The job market is broken. There’s a lot of smart people out there, and for my last 2 jobs I had no experience in one of the key technologies they were advertising for, so the job adverts in many ways are meaningless. I want to work with people who have the skills to evaluate the next JavaScript framework, not 10 years experience in Vue. Nothing I work on today existed when I graduated. No ASP.NET MVC, no REST, JavaScript was for image rollovers, no Swift, no Xamarin. But job adverts don’t care about ability to learn. They’re a checklist.

I know recruitment agents get a bad reputation, and for some it’s well deserved, but a good one will help you get past the keyword gate, because they can sell you on your potential. If a company isn’t interested in your potential, choose another one. If you don’t want to deal with an agent, you need to be bold, demonstrate what you can for the requirements, and find examples to help them see that you can learn the rest quickly.

But have examples. You don’t want to be the clueless braggard who can’t even FizzBuzz.

Culture of learning, and mentorship

If you want to continue to be successful, you need to learn. Some of it you can do on your own, some you’ll need help with.
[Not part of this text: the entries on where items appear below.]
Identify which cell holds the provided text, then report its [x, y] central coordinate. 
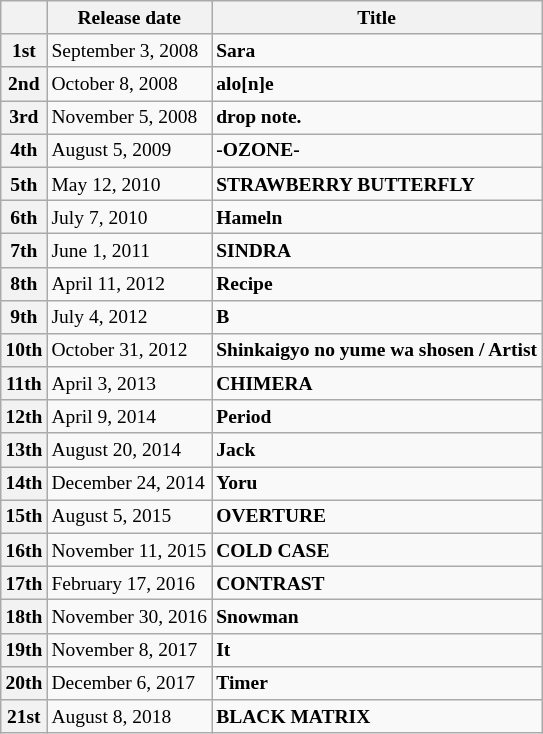
14th [24, 484]
4th [24, 150]
July 4, 2012 [130, 316]
December 24, 2014 [130, 484]
April 11, 2012 [130, 284]
August 8, 2018 [130, 716]
10th [24, 350]
November 30, 2016 [130, 616]
6th [24, 216]
July 7, 2010 [130, 216]
November 8, 2017 [130, 650]
20th [24, 682]
11th [24, 384]
STRAWBERRY BUTTERFLY [377, 184]
OVERTURE [377, 516]
It [377, 650]
August 20, 2014 [130, 450]
Sara [377, 50]
BLACK MATRIX [377, 716]
Snowman [377, 616]
April 9, 2014 [130, 416]
19th [24, 650]
August 5, 2009 [130, 150]
September 3, 2008 [130, 50]
drop note. [377, 118]
April 3, 2013 [130, 384]
9th [24, 316]
-OZONE- [377, 150]
CONTRAST [377, 584]
October 31, 2012 [130, 350]
Period [377, 416]
2nd [24, 84]
CHIMERA [377, 384]
SINDRA [377, 250]
alo[n]e [377, 84]
Jack [377, 450]
February 17, 2016 [130, 584]
Release date [130, 18]
June 1, 2011 [130, 250]
1st [24, 50]
COLD CASE [377, 550]
May 12, 2010 [130, 184]
November 5, 2008 [130, 118]
17th [24, 584]
Title [377, 18]
13th [24, 450]
7th [24, 250]
15th [24, 516]
B [377, 316]
Recipe [377, 284]
5th [24, 184]
21st [24, 716]
12th [24, 416]
December 6, 2017 [130, 682]
3rd [24, 118]
August 5, 2015 [130, 516]
Shinkaigyo no yume wa shosen / Artist [377, 350]
October 8, 2008 [130, 84]
Hameln [377, 216]
Yoru [377, 484]
18th [24, 616]
November 11, 2015 [130, 550]
16th [24, 550]
Timer [377, 682]
8th [24, 284]
Return the [x, y] coordinate for the center point of the cell that contains the specified text.  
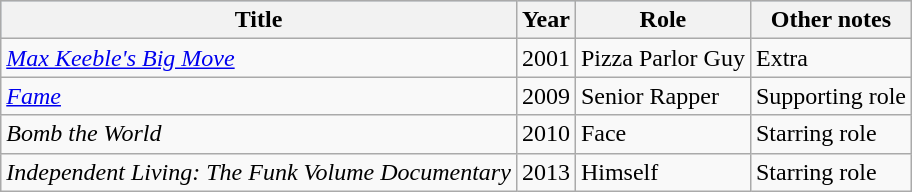
Year [546, 20]
2001 [546, 58]
Senior Rapper [662, 96]
Extra [830, 58]
Other notes [830, 20]
Title [259, 20]
2013 [546, 172]
Face [662, 134]
Max Keeble's Big Move [259, 58]
Himself [662, 172]
Role [662, 20]
Bomb the World [259, 134]
Pizza Parlor Guy [662, 58]
2009 [546, 96]
Supporting role [830, 96]
Fame [259, 96]
2010 [546, 134]
Independent Living: The Funk Volume Documentary [259, 172]
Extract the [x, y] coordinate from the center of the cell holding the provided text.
If you’re working for the right company, they’ll provide you with a mentor, but even if they do, it’s worth finding others to help, whether it’s a formal process, or just someone to discuss if all companies make you deal with that stressful thing that’s getting you down.

Write a blog, volunteer for projects outside your comfort zone that help you improve those skills you’re lacking. Seek feedback. Accept that you won’t know everything and the learning experience is littered with failures. Learn by doing. Pair, mob, spike ideas.

When you’re tired of learning, find a new job.